Güney Kıbrıs’ı bölgede kuracakları denklemlere nüfuz etmek için AB’ye aldılar

Prof. Dr. Soyalp Tamçelik ile Doğu Akdeniz’deki doğalgaz krizini ve KKTC’nin durumunu konuştuk.

Geçtiğimiz günlerde Doğu Akdeniz’e 6. Filonun gelmesi ile bölgede var olan enerji meselesi tekrar gündeme geldi. 6. Filonun bölgeye gelmesini ve buradaki yaşanan olayları bize anlatabilir misiniz?

Doğu Akdeniz jeopolitiğinin anlamlandırılabilmesi için bu bölgeye Uzak Doğu’dan, Avrupa’nın batısından, Afrika’nın kuzeyinden, Orta Doğu’dan, Orta Asya’dan ve Doğu Avrupa’dan endekslenerek bakmamız lazım. Sadece Levanten bölgesine bakarsanız bu iş anlaşılmaz. O zaman birileri, dost birileri düşman olur. Ancak büyük pencereden bakarsanız, büyük resmi görürsünüz. O büyük resim içerisinde kendinizi konumlandırmanız daha münasip olur.

Asya’daki en büyük üretim yapan ülkelerden biri Çin’dir. Çin’in de üretim yapabilmesi için enerjiye ihtiyacı vardır. Tüketecek enerjiyi elde etmek veya kontrol edebilmek için Orta Asya’ya, ve Ortadoğu’ya yönelmek durumundadır ki böylece kendi ekonomik istikrar ve enerji güvenliğini sağlayabilsin. Aynı durum, Batı Avrupa ekonomileri için de geçerlidir. Batı Avrupa ülkeleri enerjiyi çok tüketen ülkelerdir.

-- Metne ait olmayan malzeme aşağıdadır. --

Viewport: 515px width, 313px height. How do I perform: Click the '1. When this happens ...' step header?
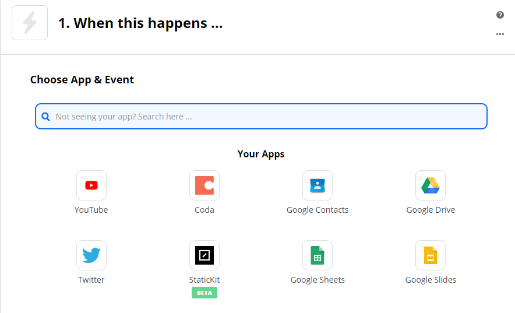coord(140,23)
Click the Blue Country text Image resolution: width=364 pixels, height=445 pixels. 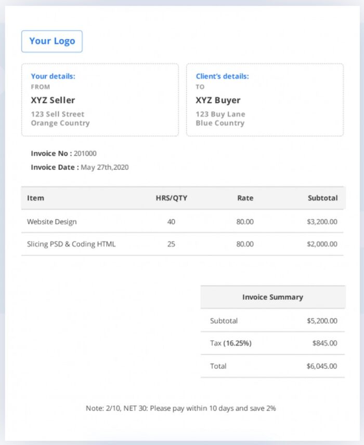[x=219, y=123]
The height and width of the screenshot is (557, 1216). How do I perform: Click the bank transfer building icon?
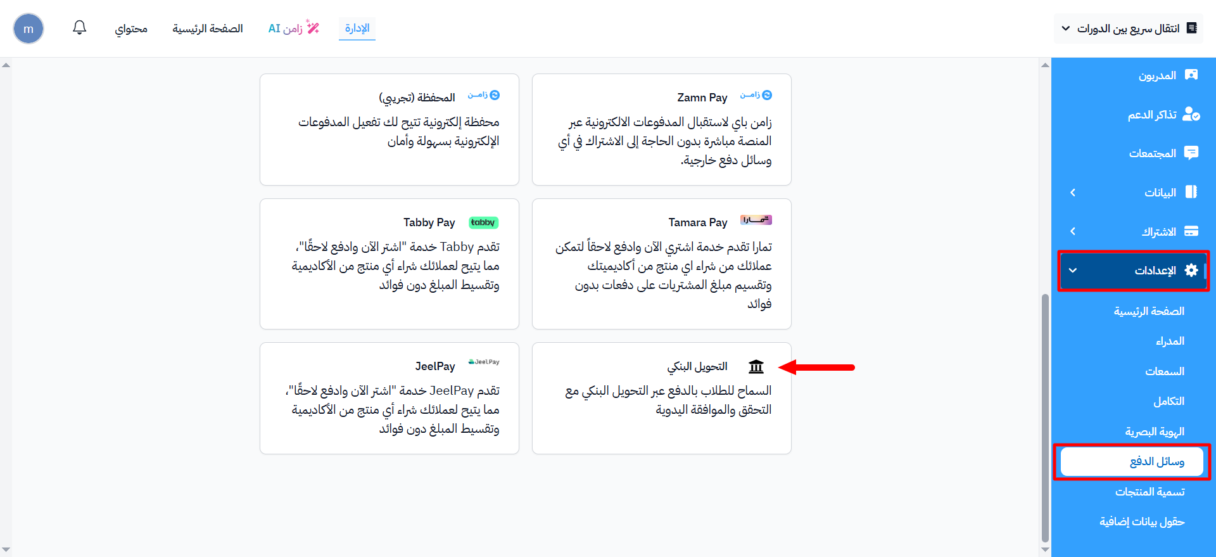pyautogui.click(x=756, y=366)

Avrupa’nın üretim teknolojisi, sofistike mamul üretiminden yüksek teknolojik üretime geçtiğinden enerjiye olan talebi son derece fazladır.  Ancak Ortadoğu ve Kuzey Afrika petrol ve doğalgaz dışında büyük ölçüde tarım mamulleri üretir; narenciye, patates vb. Avrupa sanayi ürün üretir; çip gibi. Narenciyeden, patatesten yılda bir iki defa ürün alabilirsiniz, çip ise her an üretilebilir. Dolayısıyla Avrupa’da sürdürülebilir üretimi sağlayabilmek için enerjiye ihtiyacı çoktur. Bu enerjiyi düne kadar Ukrayna’nın üzerinden alıyordu. Bir diğer lokasyon ise Ortadoğu’dur. Batı Avrupa’nın bağımsız enerji kaynakları üretebilmesi için, Akdeniz havzasının ya da çanağının içindeki enerji kaynaklarından istifade etmek gibi bir projesi var. Bu durum, Avrupa Birliği’ni Doğu Avrupa üzerinden Rusya’ya olan enerji bağımlılığını ister istemez azaltacaktır. İşte bu andan itibaren, Levant da denilen, Doğu Akdeniz’e olan ihtiyacı ortaya çıkıyor. Burada da Avrupa’nın bölgedeki bütün gelişmelerin içerisinde ana aktör olarak bulunduğunu söyleyebiliriz. Dolayısıyla bu mesele; Güney Kıbrıs Rum Yönetimi (GKRY)’nin çıkarlarının hayata geçmesi veya geçmemesi, Kuzey Kıbrıs Türk Cumhuriyeti’nin tanınması veya tanınmaması, kısacası Kıbrıs meselesinin çözülmesi ya da çözülmemesi değildir. Geniş resme bakarsanız, geniş resim içerisinde güvenlik okumasını da yaparsınız. Dolayısıyla altıncı filonun buraya gelmesini anlamlandırabilirsiniz. 6. filo sadece burada yapılacak olan onuncu parseldeki sondaj için gelmiyor, kümülatif geliyor. Bölgedeki güvenlik alanlarını korumak, varlık gösterebilmek, bayrak dalgalandırabilmek ya da gerekirse müdahale etmek için geliyor.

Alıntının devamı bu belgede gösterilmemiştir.